TO DO |
• 1. In the standing orders passage, which file does OpenClaw auto-inject into every session?
• 2. Repeat word for word the stretch of the standing orders passage from "Where should standing" through "execute that authority.".

SOURCE DOCUMENT |
┌────────

A standing order is a persistent instruction set that gives your agent authority to run a defined program without waiting for a fresh prompt each time. It spells out scope, triggers, approval gates, and escalation rules so the agent knows what it owns and when it should stop and ask.
Where should standing orders live?
The safest default is AGENTS.md. OpenClaw auto-injects AGENTS.md into every session, so your standing orders stay in context. You can keep larger programs in a separate file such as standing-orders.md, but AGENTS.md should point to it clearly.
Are standing orders the same as cron jobs?
No. Standing orders define what the agent is allowed to do. Cron jobs define when it should do it. A good setup uses both: the standing order grants authority, and the cron job wakes the agent up on schedule to execute that authority.
Do standing orders remove approvals?

└────────

MATERIAL SUPPLIED |
┌────────

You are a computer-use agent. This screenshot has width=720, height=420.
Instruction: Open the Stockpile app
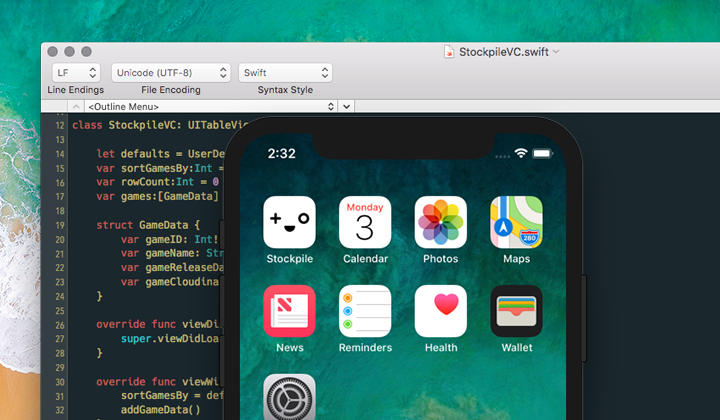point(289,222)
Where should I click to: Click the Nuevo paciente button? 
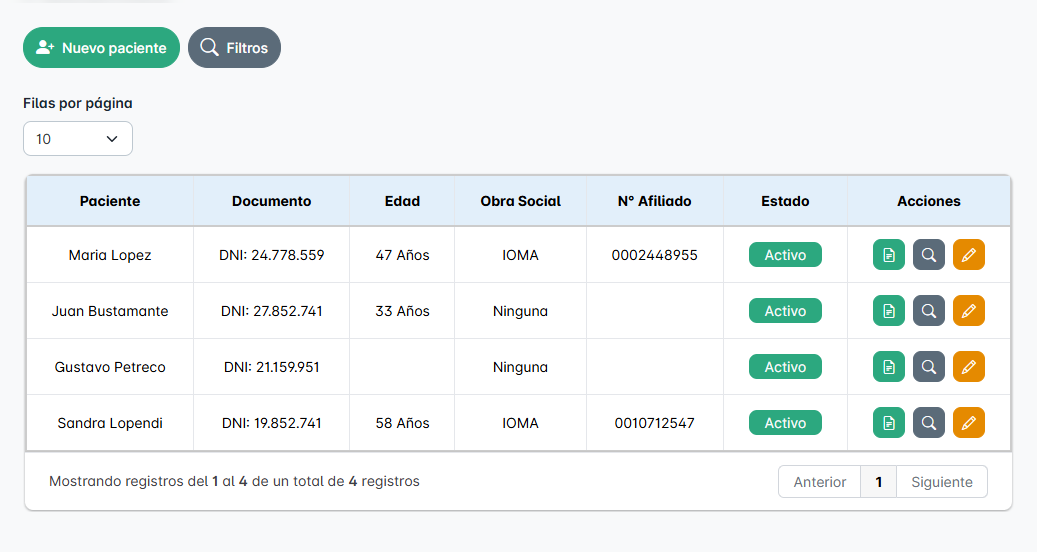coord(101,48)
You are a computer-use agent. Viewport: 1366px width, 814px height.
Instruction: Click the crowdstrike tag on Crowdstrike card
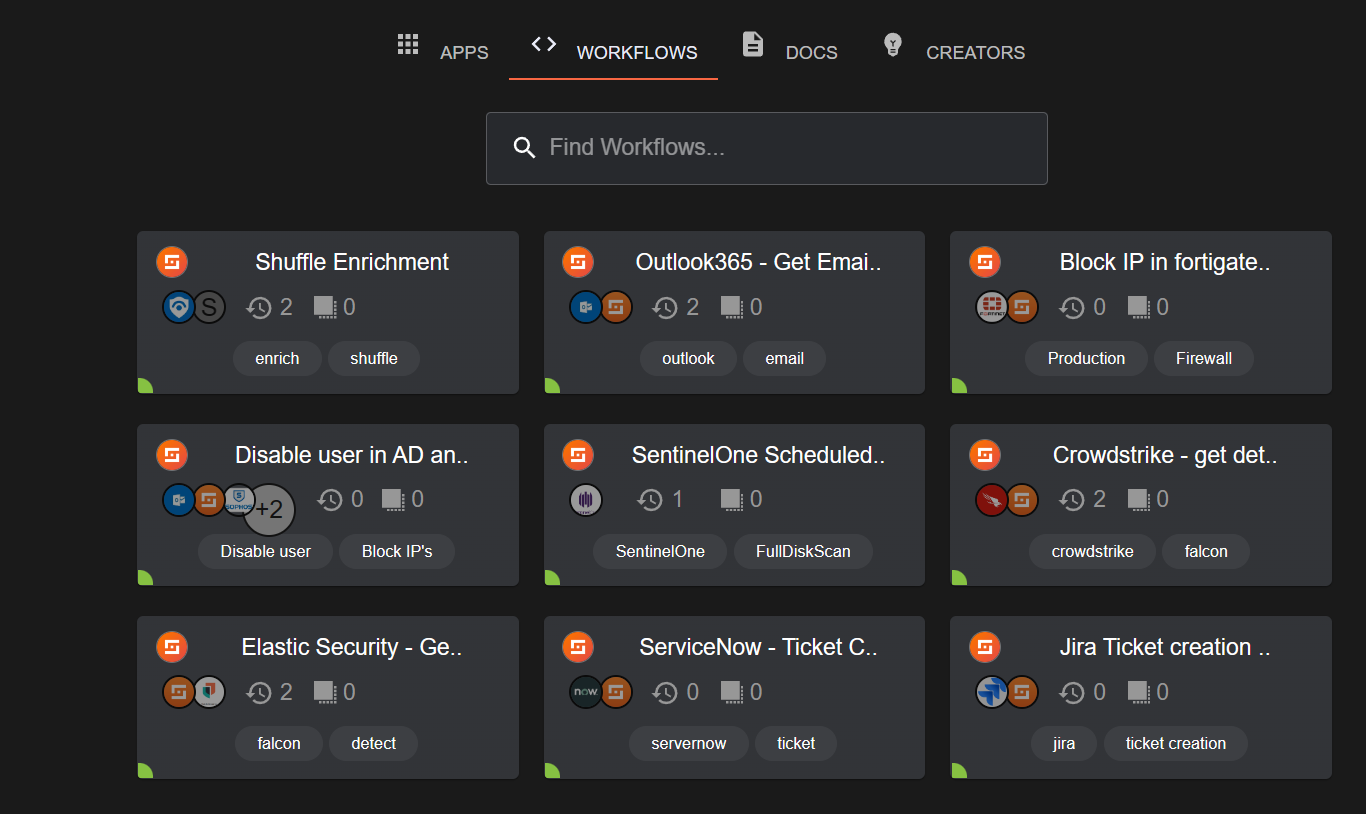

└────────

TASK ANSWERS |
• 1. AGENTS.md

• 2.
Where should standing orders live?
The safest default is AGENTS.md. OpenClaw auto-injects AGENTS.md into every session, so your standing orders stay in context. You can keep larger programs in a separate file such as standing-orders.md, but AGENTS.md should point to it clearly.
Are standing orders the same as cron jobs?
No. Standing orders define what the agent is allowed to do. Cron jobs define when it should do it. A good setup uses both: the standing order grants authority, and the cron job wakes the agent up on schedule to execute that authority.